Deacon Steven M. Johnson – St. James, Belvidere, IL
Homily for the 5th Week of Easter, Thursday, 5-6-21, Year B
READINGS: 1st Acts 15:7-21, Gospel Jn 15:9-11
Theme: Law vs. Faith
Some say the Catholic Church is the new Pharisees of Jesus’s time, full of laws and rules and requiring strict adherence to them. All we should need is faith, right? Why so many rules?
On the surface and to a person without much formation in understanding the bible and Christ, one might think this true. In some ways it can be if not understood in the context of Christ’s teachings. Following rules for the sake of rules is no faith at all, rather, it is a conformance to a routine, to checking off the boxes and saying we have completed a task. That is not what Jesus asks of us.

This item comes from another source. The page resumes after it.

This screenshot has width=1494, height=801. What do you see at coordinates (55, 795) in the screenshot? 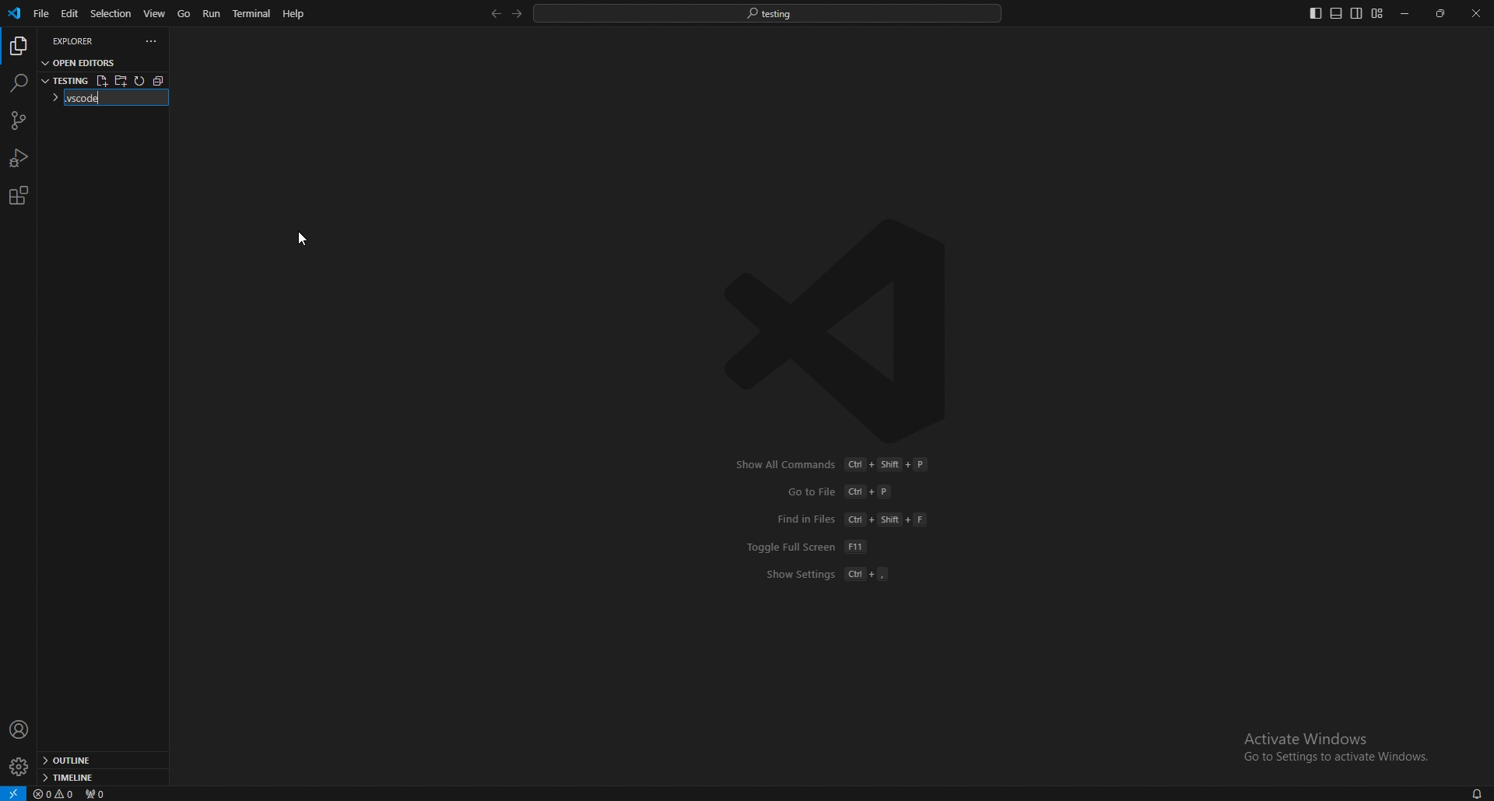
I see `errors` at bounding box center [55, 795].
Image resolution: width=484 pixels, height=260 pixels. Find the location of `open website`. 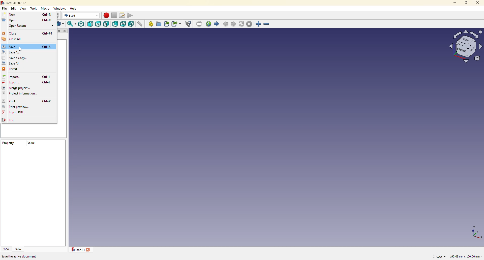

In reality, each rule or guide within our Church is there to support and bolster our faith and strengthen us in our battle against evil here on Earth. It is our road map to heaven with its own check points and signposts along the way to keep us on track and heading in the right direction vs. going around in circles. We use them so we do not get lost, and we end up at our destination in heaven with God, the angels and saints and our loved ones.

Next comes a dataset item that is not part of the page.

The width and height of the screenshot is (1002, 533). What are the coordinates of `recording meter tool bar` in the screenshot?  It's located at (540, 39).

Jesus encountered a strict adherence to the law during His ministry from the Pharisees and the Sadducees. For them, what once used to be a pure faith bolstered by God’s law through Moses, became a false faith in the law itself as a god. It became a routine, one that checked the boxes off and completed the task with little or no faith that what one was doing had anything to do with God, himself. What used to be open to all became a closed community made relevant only by following rules and practices created over time and not God’s love.
The apostles encountered the same, but through the guidance of the Holy Spirit, the disciples followed Jesus instead of the law and put faith in Christ’s teachings first, including all humanity as part of God’s fold. If we believe that Jesus loves us, then we also believe that we love each other, no matter who they are.

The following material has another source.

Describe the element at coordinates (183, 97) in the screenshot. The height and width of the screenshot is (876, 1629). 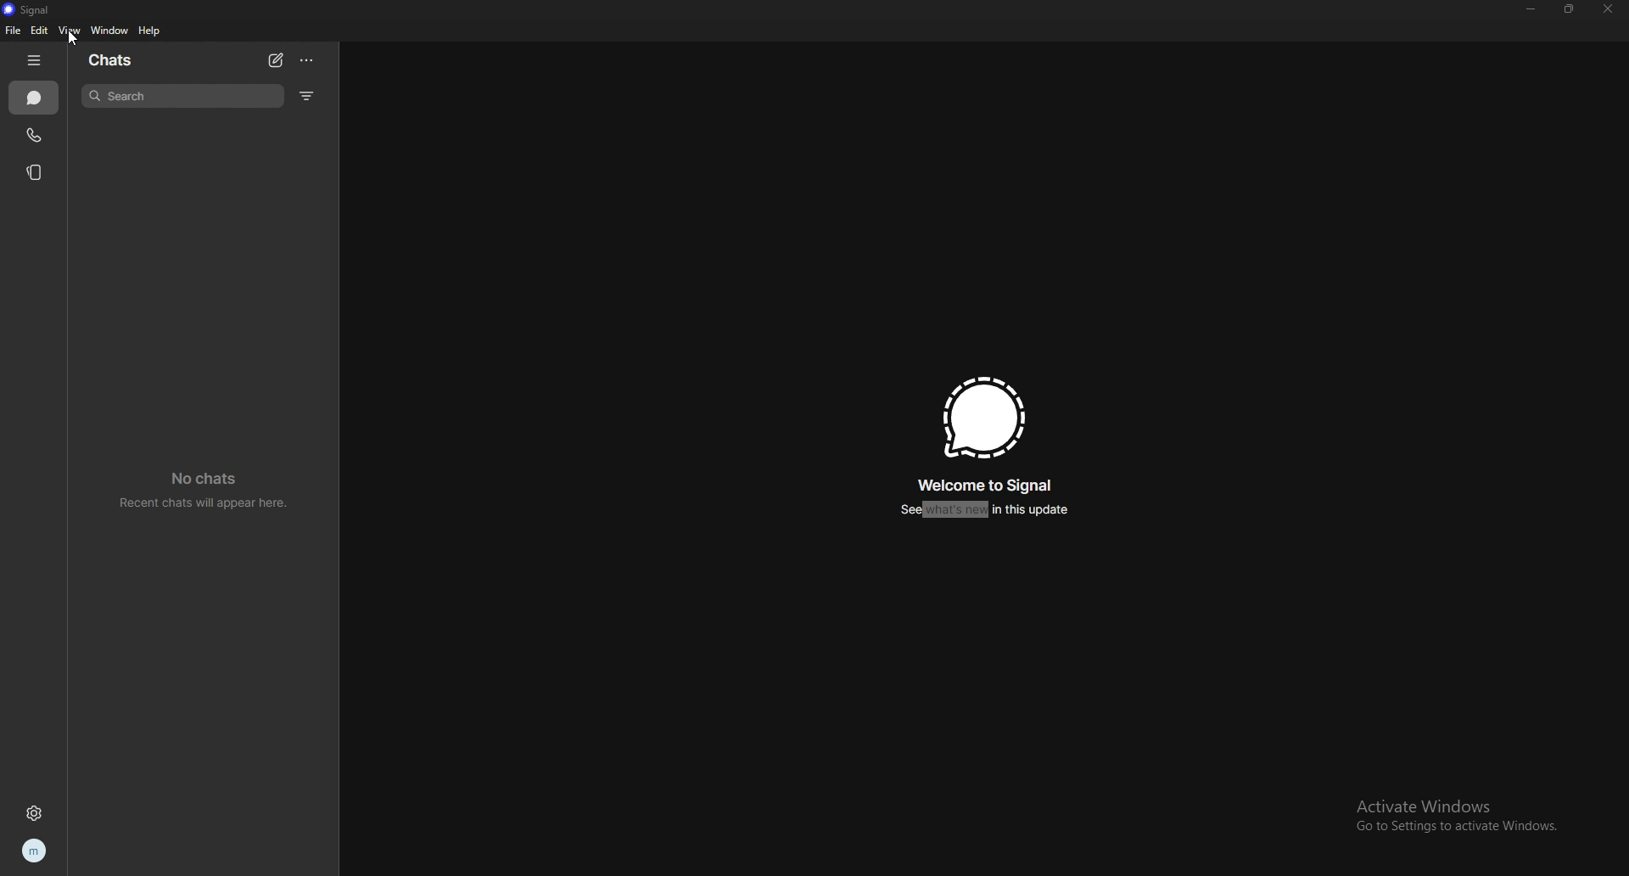
I see `search` at that location.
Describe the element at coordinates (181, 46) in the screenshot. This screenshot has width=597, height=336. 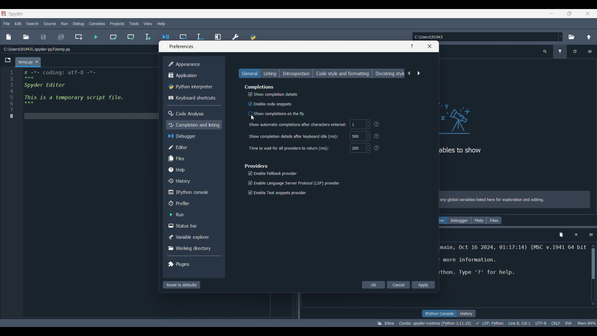
I see `Window title` at that location.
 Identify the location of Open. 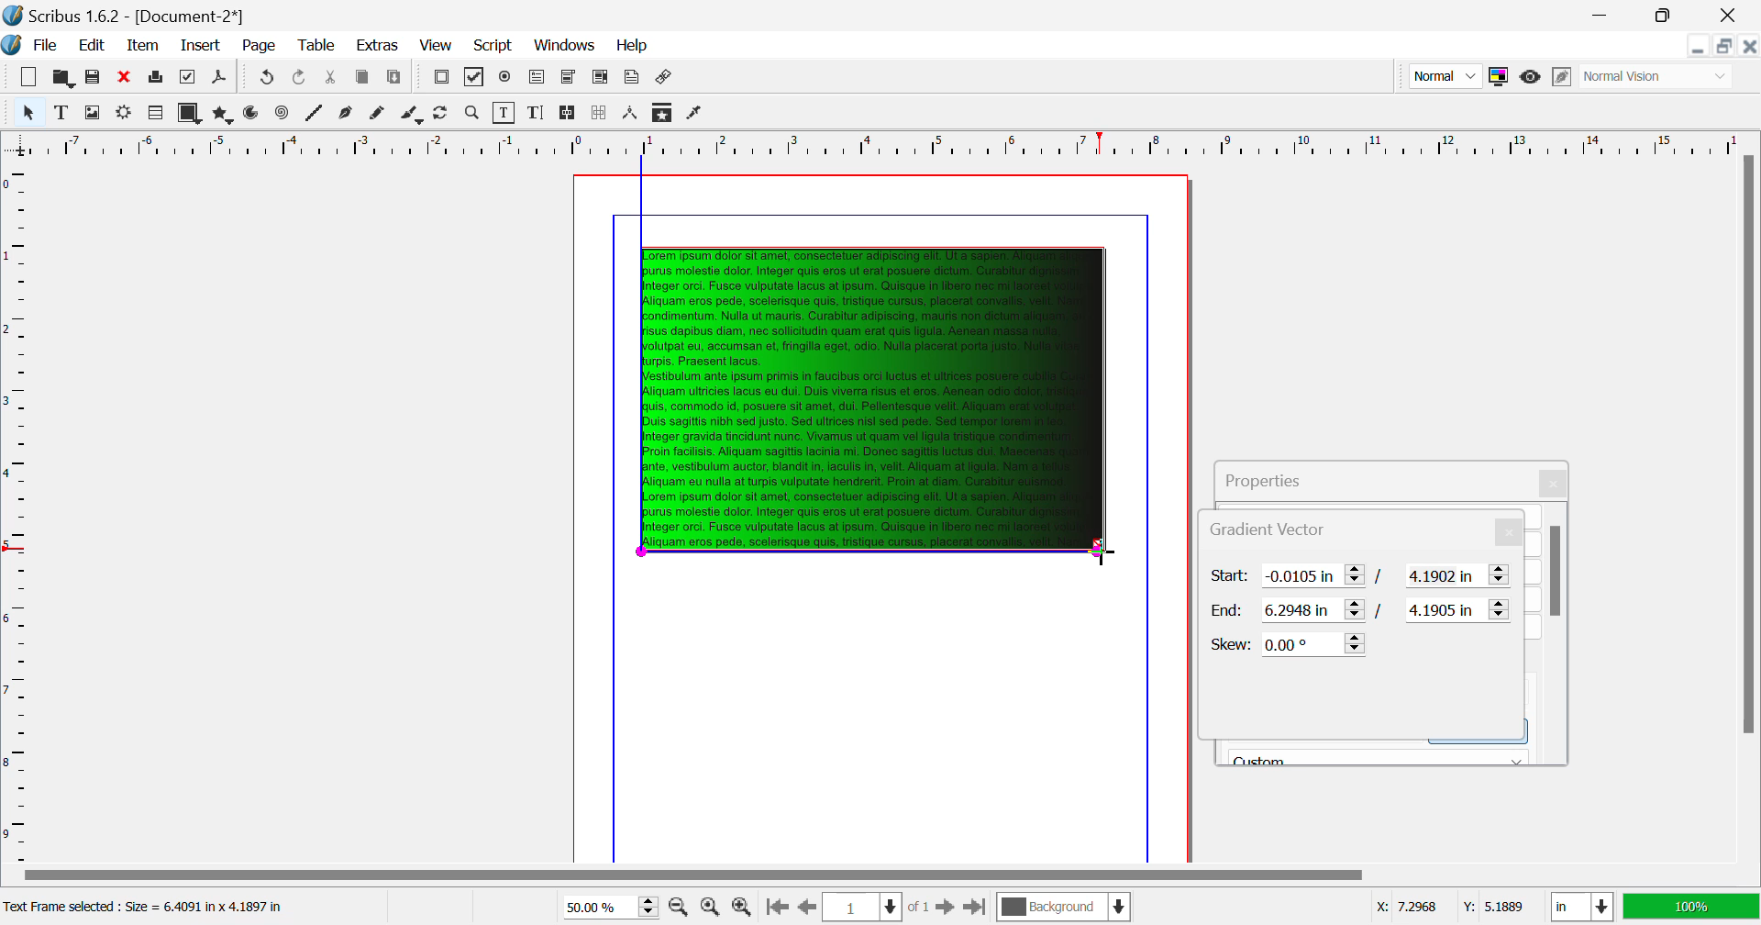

During Jesus’s ministry, the Jewish faith had 613 commandments (an increase of 603 from the original 10 given to Moses).
Jesus had two.
“You shall love the Lord, your God, with all your heart, with all your soul, and with all your mind. This is the greatest and the first commandment. The second is like it: You shall love your neighbor as yourself.” (Mt 22:37-39)
And when Jesus was about to ascend into heaven, He left these final words of instruction to His disciples:
“Go, therefore, and make disciples of all nations, baptizing them in the name of the Father, and of the Son, and of the Holy Spirit, teaching them to observe all that I have commanded you.”(Mt 28:19-20)
Jesus did not say go and baptize just Jews, or adults or a particular race. He said go to all! Jesus also did not set before the apostles 613 laws to follow, but two. And Jesus’s instructions were not burdensome or exclusive, but simple and inclusive. The disciples recognized this and brought Christ’s love to all people.
All of Jesus’s teachings and commandments can be drawn down to this simple instruction: Love God first, then love your neighbor, and finally go out into the world to bring that love to all others by the forgiveness of sins through Baptism. If we truly follow this simple instruction, we cannot help but fulfill all of the other requirements our faith asks of us. Things like kindness, helpfulness, inclusiveness, love, acceptance, awe of God and the desire to serve Him. We will naturally want to come to church, to pray, to give thanks, to ask God for help, to be forgiven, etc. etc.
When we do this, we will find that we are in Jesus’s love just as He is in the Father’s love and therefore, through Jesus, we are in Father’s love also.